La otra aventura fue cuando el tío José y el otro tío y papá, en vez de ir a Manzanares para matricular el auto, se escaparon con él hasta Madrid y se corrieron la gran juerga. Las mujeres siempre contaban esto con cara de un poco disgusto, y ellos se reían mucho porque aquello había sido «una hombrá». Y hablando de este percance fue cuando yo empecé a darme cuenta de que a las mujeres les gustan de los hombres las cosas que dicen que no les gustan, y de que los hombres, como lo saben, muchas veces hacen algunas cosas, no porque las deseen mucho, sino porque saben que a las mujeres les gustarán, aunque luego digan que no. Y es que, como decía el abuelo, la mujer es un hombre a medio hacer…, o como decía Lillo: entre el «sí» y el «no» de una mujer no cabe un soplo de aire… Y lo que yo sacaba de todo esto es que las mujeres no son hombres, ni chicos, ni gatos, sino como las nubes, que no son nada y toman la forma de todo.

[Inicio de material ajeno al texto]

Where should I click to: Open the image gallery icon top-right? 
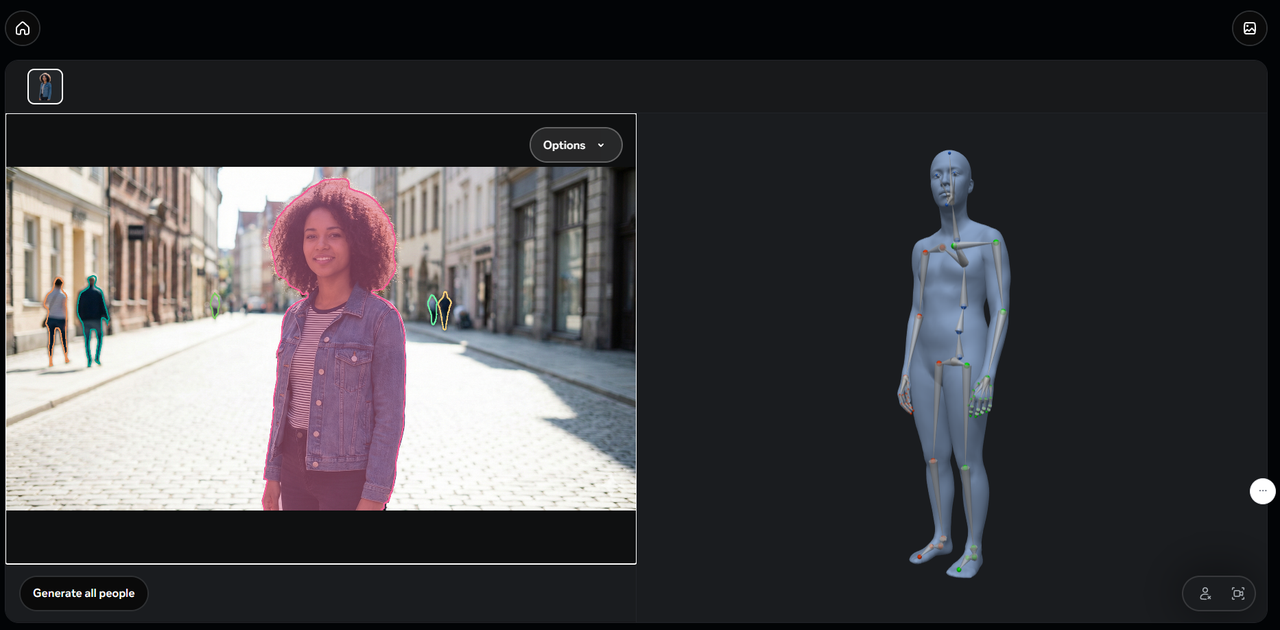tap(1249, 28)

Mi hermanillo, al Ford le llamaba el «pabú», y es que lo que más le chocaba era la bocina. Muchas veces me preguntaba yo cómo le habría llamado al Ford si no tuviese bocina.
Mi hermanillo, siempre que iban a subirlo al Ford temblaba, yo no sé si de gusto o de miedo, pero luego, durante el viaje, ya no temblaba, aunque sí iba como soliviantado, con los ojos muy abiertos mirando a todos sitios y fijándose mucho en las trajines de mi tío, que conducía. Pero cuando se paraba el Ford, mi hermanillo parecía descansar y se bajaba de él con ojos más confiados…, pero al regreso, vuelta a temblar y vuelta a soliviantarse. Nunca conseguimos que se durmiese en un viaje.
Mamá montaba en el auto tranquila, pero con una cara de resignación, como diciendo: «¡Que sea lo que Dios quiera!»…, y cuando veía otro auto venir de frente, aunque disimulando muy bien, miraba hacia delante con un pelillo de miedo en sus ojos azules.
Mi tía y sus amigas, en cambio, iban en el Ford como en su casa: moviéndose mucho, riéndose y hablando a voces con mi tío… Hasta sacaban la cabeza por las ventanillas, miraban hacia atrás, cambiaban de sitio, se hacían cosquillas, o decían: «Venga, Pepe, más deprisa»… Mi abuelo iba en el auto muy serio y satisfecho y sin guiar —eso sí—, pero pensando para sus adentros que por aquel invento el hombre era el mayor animal de la creación, como él decía (o cosa así).
Años después, en casa compraron otro coche más moderno, y el Ford lo vendieron a un alpargatero, que hizo de él una camioneta, porque «era un motor muy bueno». Pero yo, aunque el auto nuevo era mejor, cada vez que veía por la calle a nuestro medio Ford —pues el otro medio era carrocería— sentía bastante tristeza y se me despertaban muchos recuerdos buenos… Y entonces caí yo en la cuenta de que las personas mayores son menos cariñosas que los niños y que toda su ansia es tener cosas mejores.